Disputa por vaga ao Senado em SP expõe racha na direita bolsonarista
André do Prado rebate críticas de Ricardo Salles, mantendo o impasse sobre a candidatura oficial do grupo bolsonarista ao Senado por São Paulo.
Pontos principais
- André do Prado (PL) mantém sua pré-candidatura ao Senado com o respaldo do governador Tarcísio de Freitas e da família Bolsonaro.
- Ricardo Salles (Novo) contesta a indicação, associando Prado ao 'Centrão' e exigindo nomes alternativos como Ricardo Mello Araújo.
- Eduardo Bolsonaro, cotado para a suplência, exige que Salles apresente provas sobre acusações de supostos acordos financeiros.
- A fragmentação da direita paulista gera preocupação entre aliados, que temem o fortalecimento de candidatos alinhados ao governo Lula.
- A estratégia do grupo de Tarcísio busca consolidar uma chapa com Prado e Guilherme Derrite para evitar a dispersão de votos conservadores.

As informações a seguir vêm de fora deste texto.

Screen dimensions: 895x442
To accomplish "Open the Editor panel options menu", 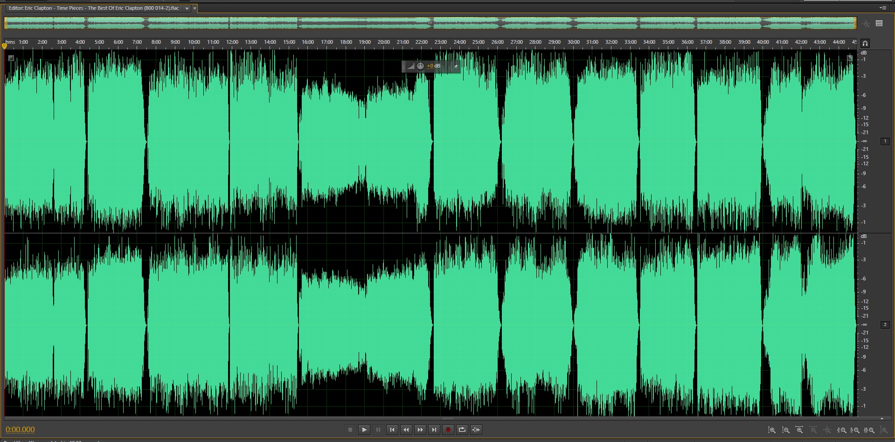I will point(882,8).
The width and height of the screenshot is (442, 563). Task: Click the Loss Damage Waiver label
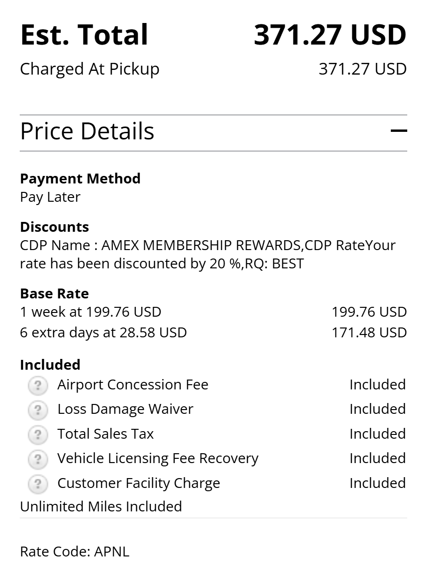click(125, 409)
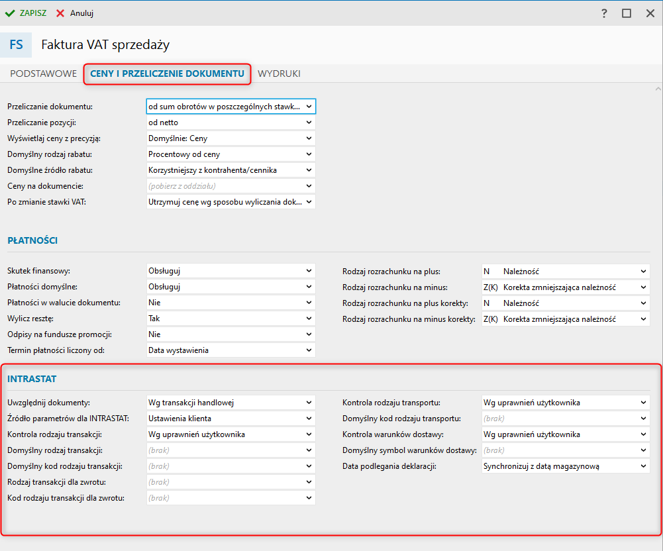
Task: Click the Ceny na dokumencie field
Action: pos(225,186)
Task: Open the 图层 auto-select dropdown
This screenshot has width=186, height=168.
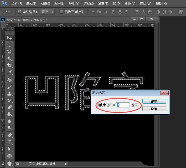Action: point(48,12)
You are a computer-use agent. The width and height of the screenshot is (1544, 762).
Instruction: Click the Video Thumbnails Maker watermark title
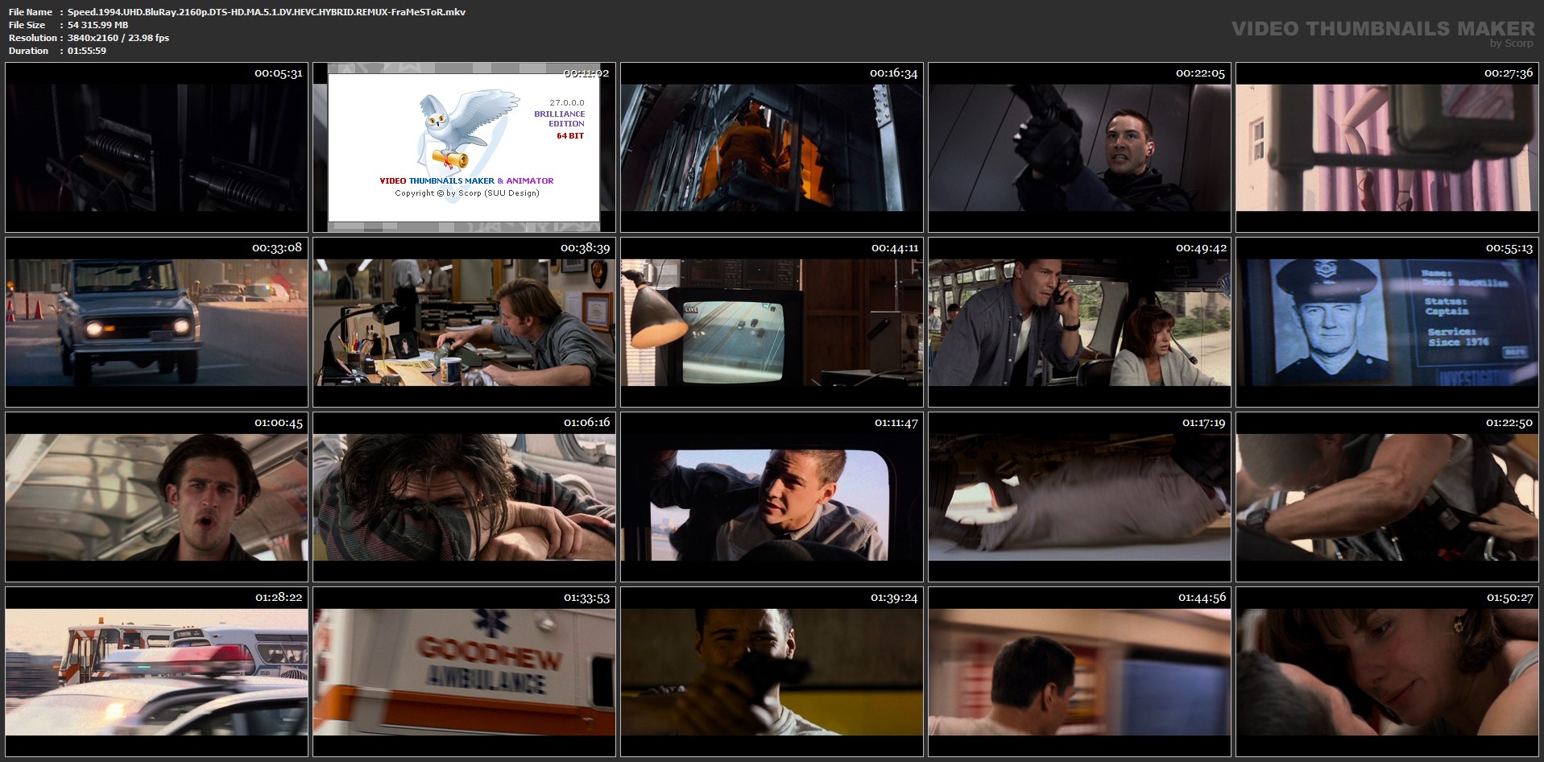1382,28
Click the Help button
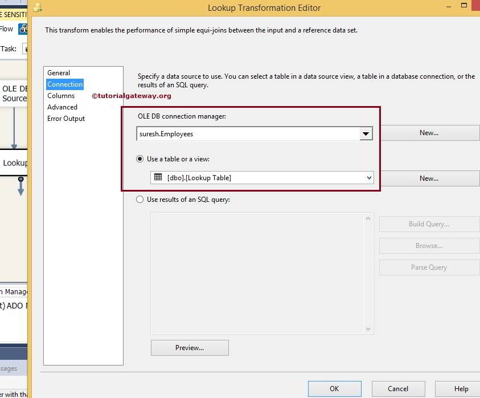480x398 pixels. [x=461, y=388]
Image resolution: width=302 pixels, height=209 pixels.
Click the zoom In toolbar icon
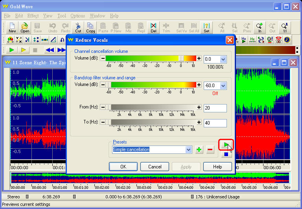[x=260, y=28]
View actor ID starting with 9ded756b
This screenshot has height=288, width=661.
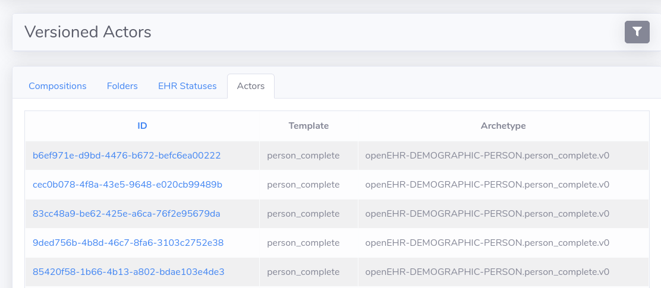[128, 243]
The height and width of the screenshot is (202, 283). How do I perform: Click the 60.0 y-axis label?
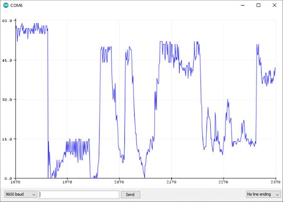click(7, 21)
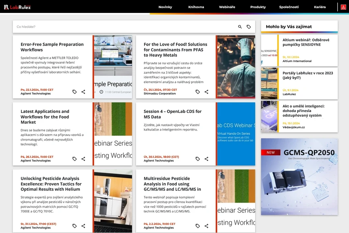Click tag icon on Unlocking Pesticide Analysis card
Screen dimensions: 349x233
point(75,226)

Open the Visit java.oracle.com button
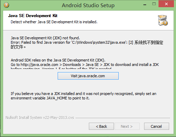pyautogui.click(x=88, y=76)
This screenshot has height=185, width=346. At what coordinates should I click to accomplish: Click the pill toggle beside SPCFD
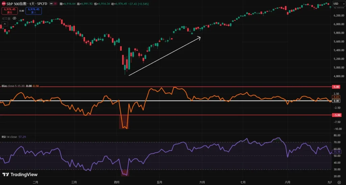(x=54, y=4)
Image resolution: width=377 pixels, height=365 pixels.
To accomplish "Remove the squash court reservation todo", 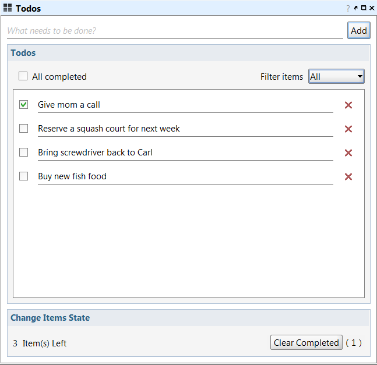I will 348,129.
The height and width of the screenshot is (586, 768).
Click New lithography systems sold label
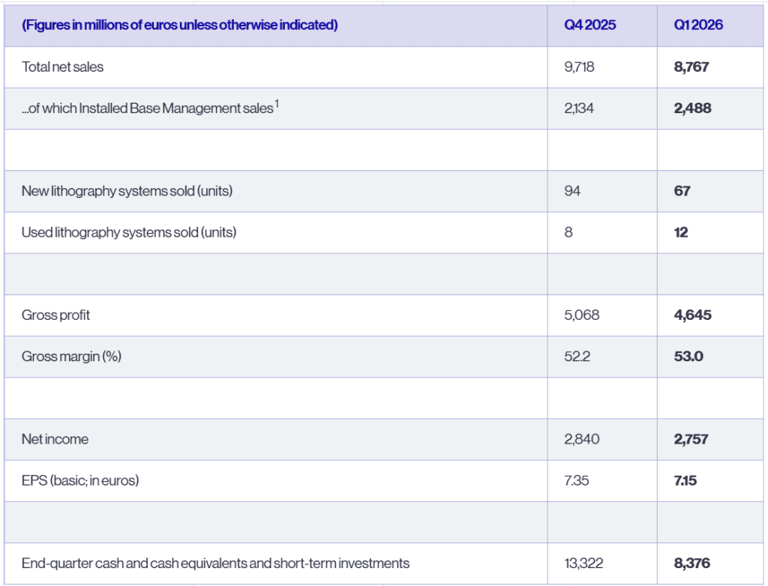tap(127, 191)
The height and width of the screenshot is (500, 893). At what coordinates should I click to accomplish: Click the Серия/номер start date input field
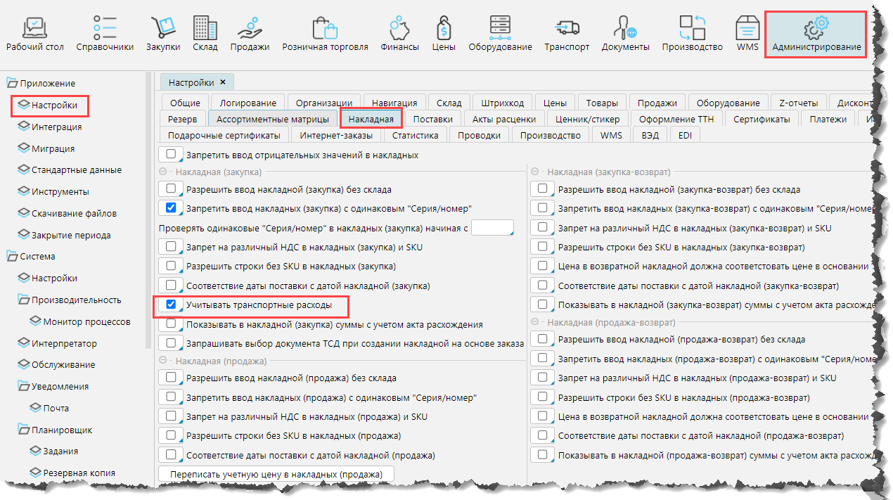point(492,228)
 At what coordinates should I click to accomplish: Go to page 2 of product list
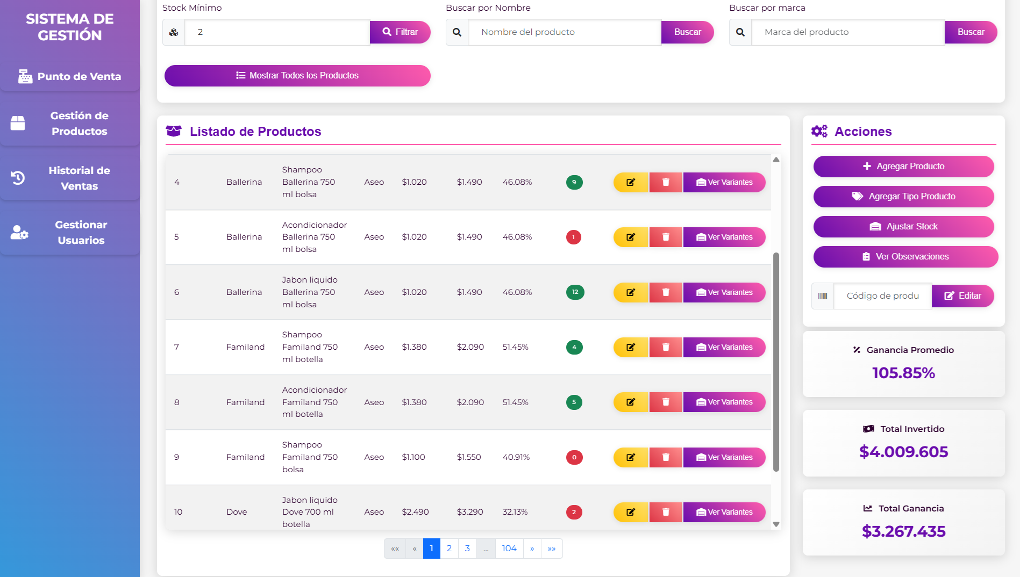(x=449, y=549)
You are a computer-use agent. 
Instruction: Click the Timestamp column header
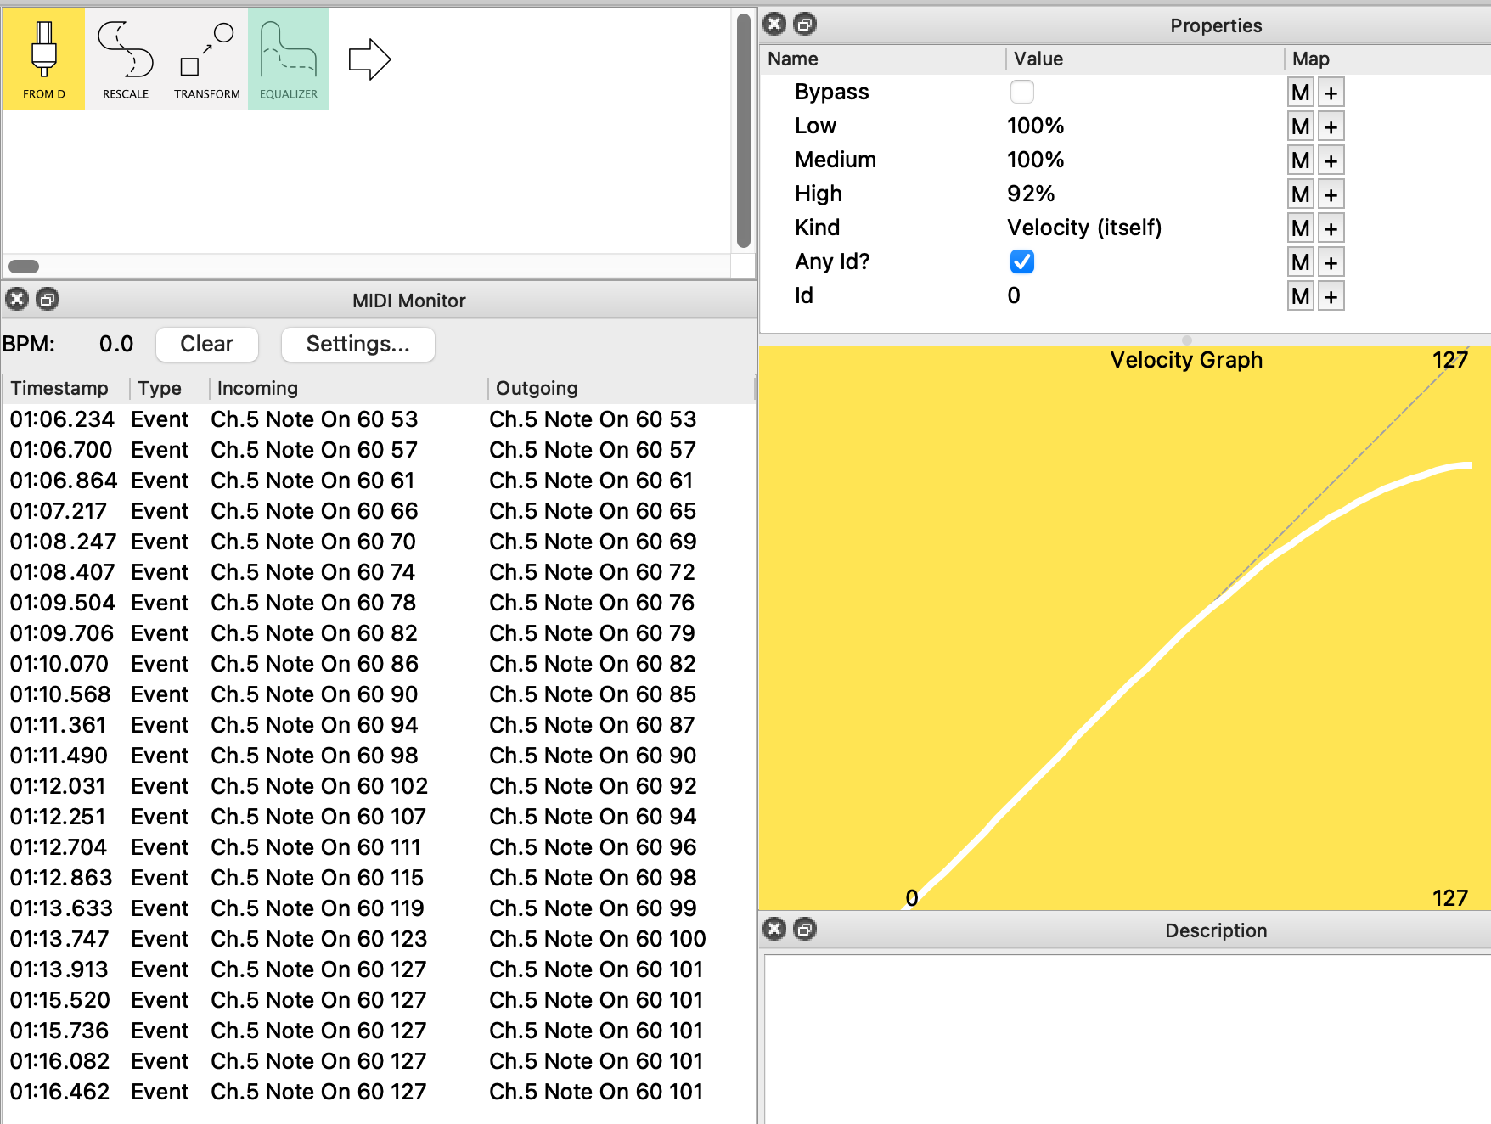pyautogui.click(x=59, y=388)
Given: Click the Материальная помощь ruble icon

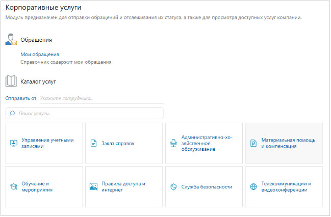Looking at the screenshot, I should click(x=253, y=143).
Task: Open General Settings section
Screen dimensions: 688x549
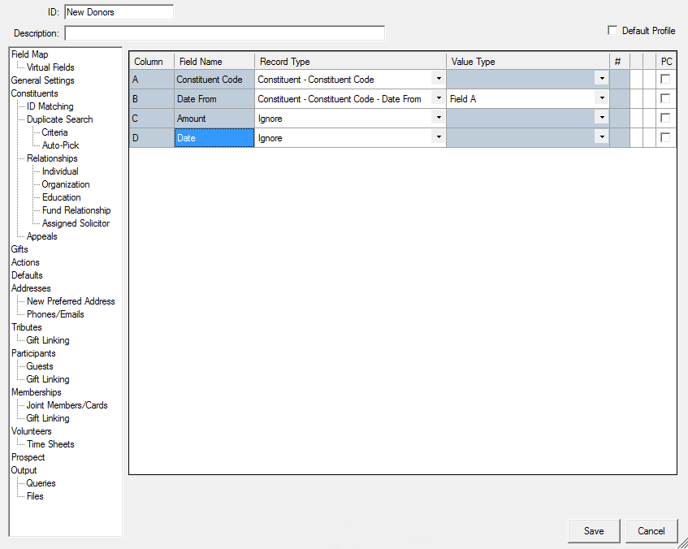Action: (x=42, y=80)
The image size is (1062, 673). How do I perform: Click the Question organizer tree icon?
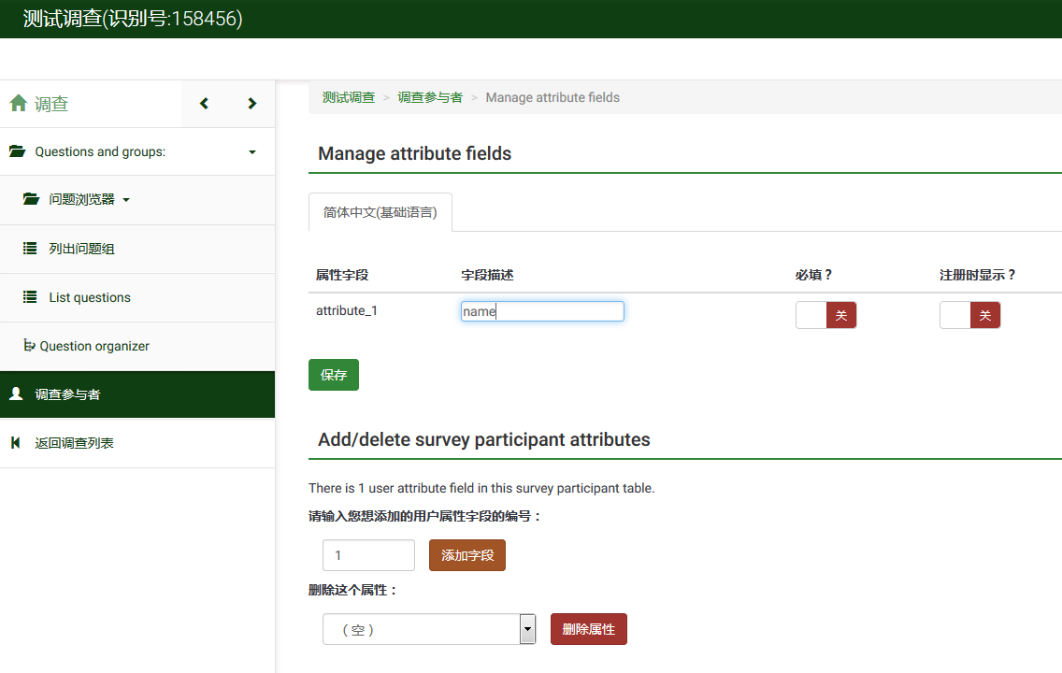coord(29,346)
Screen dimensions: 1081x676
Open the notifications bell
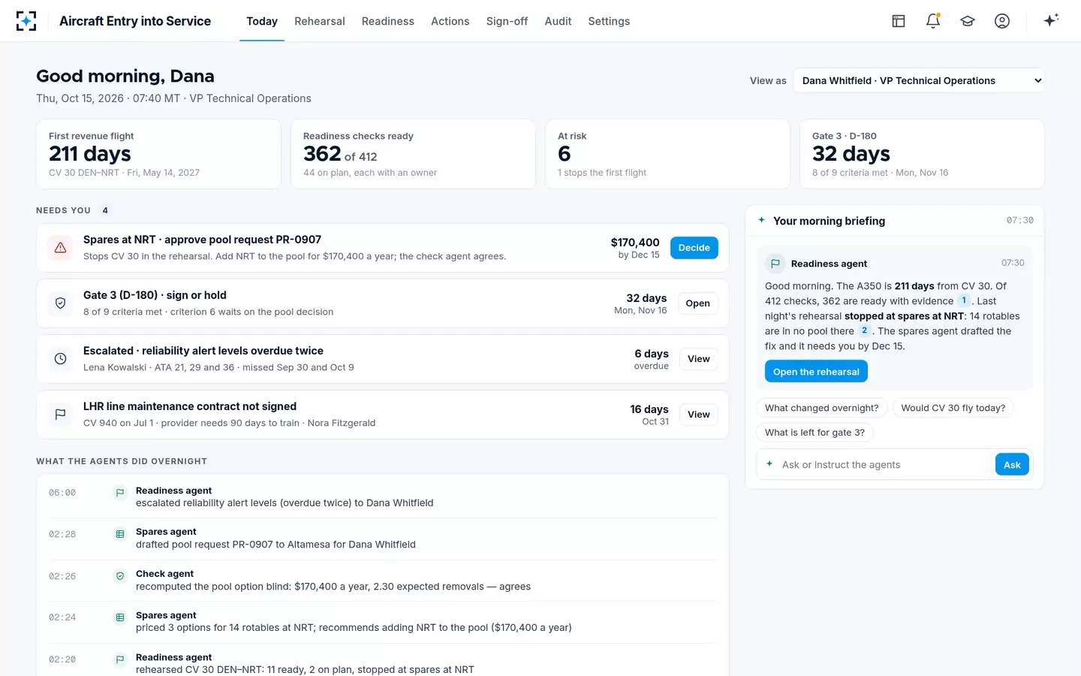(x=933, y=21)
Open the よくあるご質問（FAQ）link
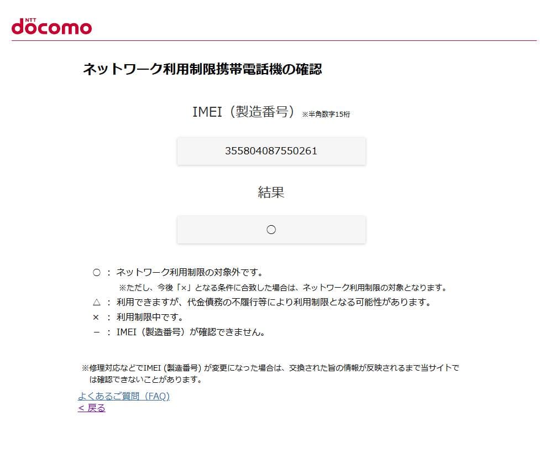The height and width of the screenshot is (468, 554). pyautogui.click(x=125, y=397)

A disputa pela vaga ao Senado por São Paulo em 2026 tem aprofundado o racha no campo da direita. O presidente da Alesp, André do Prado, reafirmou sua pré-candidatura como o nome oficial do grupo bolsonarista, contando com o apoio explícito do governador Tarcísio de Freitas e da família Bolsonaro. Em resposta, Ricardo Salles intensificou as críticas, rotulando Prado como um representante do 'Centrão' e ligado a Valdemar Costa Neto, enquanto defende a indicação de Ricardo Mello Araújo. O conflito escalou com a intervenção de Eduardo Bolsonaro, que exigiu que Salles prove alegações de supostos acordos financeiros. A disputa interna ameaça fragmentar o eleitorado conservador, gerando receio entre lideranças de que a divisão beneficie adversários de centro e esquerda. O grupo de Tarcísio tenta agora consolidar uma chapa única com Prado e Guilherme Derrite para conter novas candidaturas no mesmo espectro político.